[What the task requires] For the material below, return exactly the lines starting at the one holding "You are a GUI" and ending at the one holding "Screen dimensions: 858x478", counting both as part of the range.

[Records to process]
##############################
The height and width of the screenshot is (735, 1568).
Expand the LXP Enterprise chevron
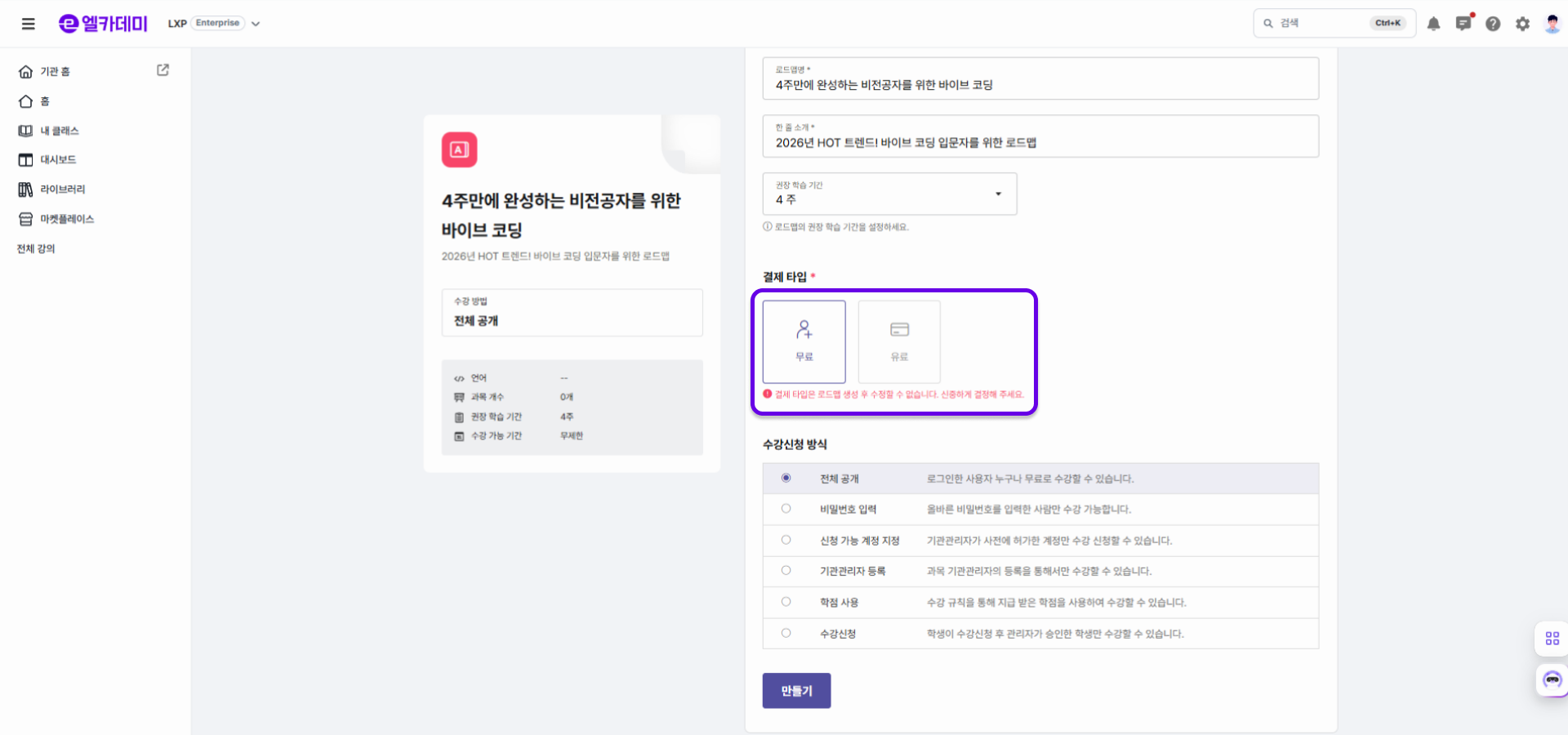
##############################
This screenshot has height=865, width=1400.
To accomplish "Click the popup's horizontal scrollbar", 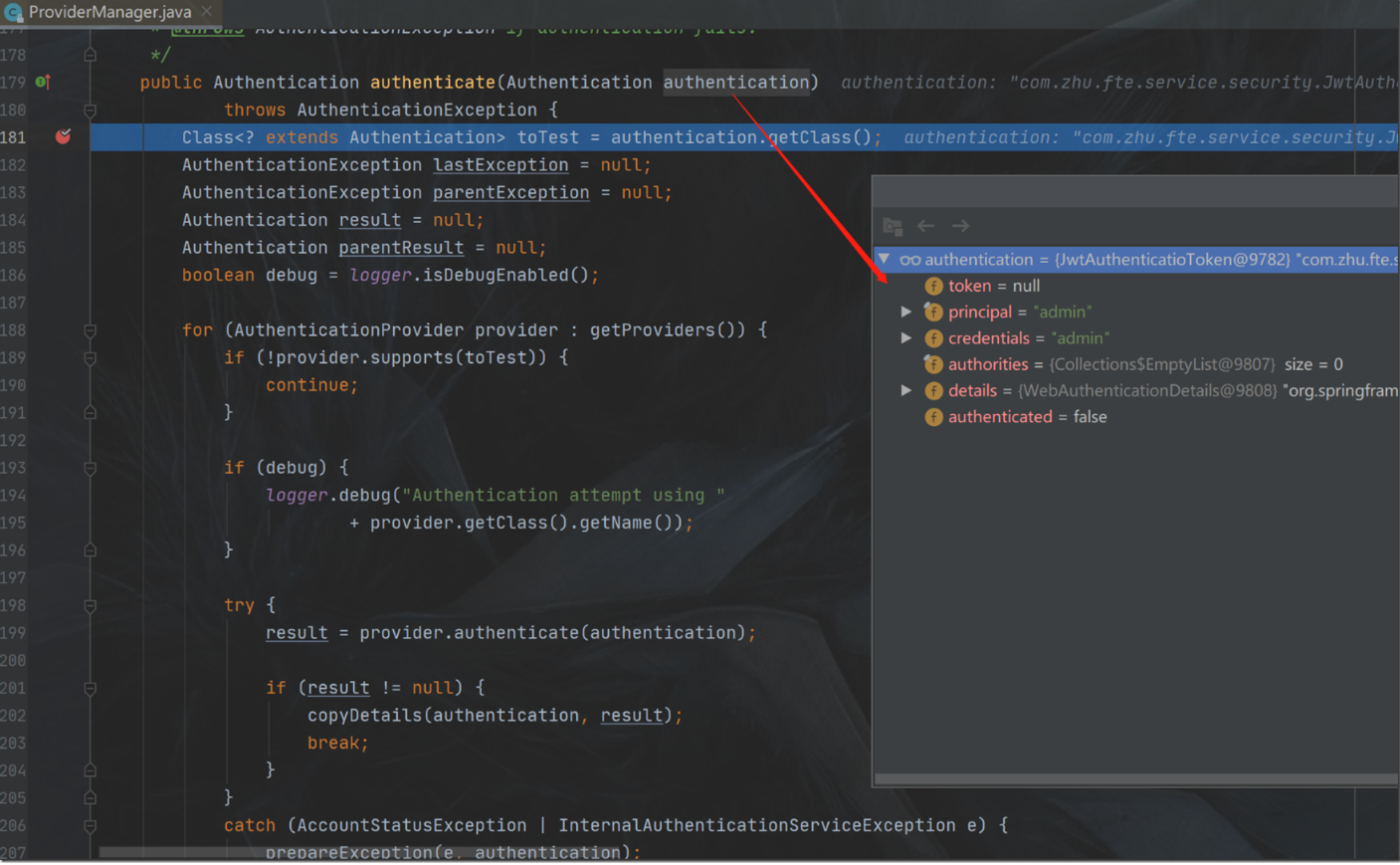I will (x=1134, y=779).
##############################
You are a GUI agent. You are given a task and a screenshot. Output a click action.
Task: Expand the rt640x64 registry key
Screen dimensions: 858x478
##############################
[Your solution]
You are a GUI agent. You are given a task and a screenshot. Output a click action.
Task: Expand the rt640x64 registry key
Screen dimensions: 858x478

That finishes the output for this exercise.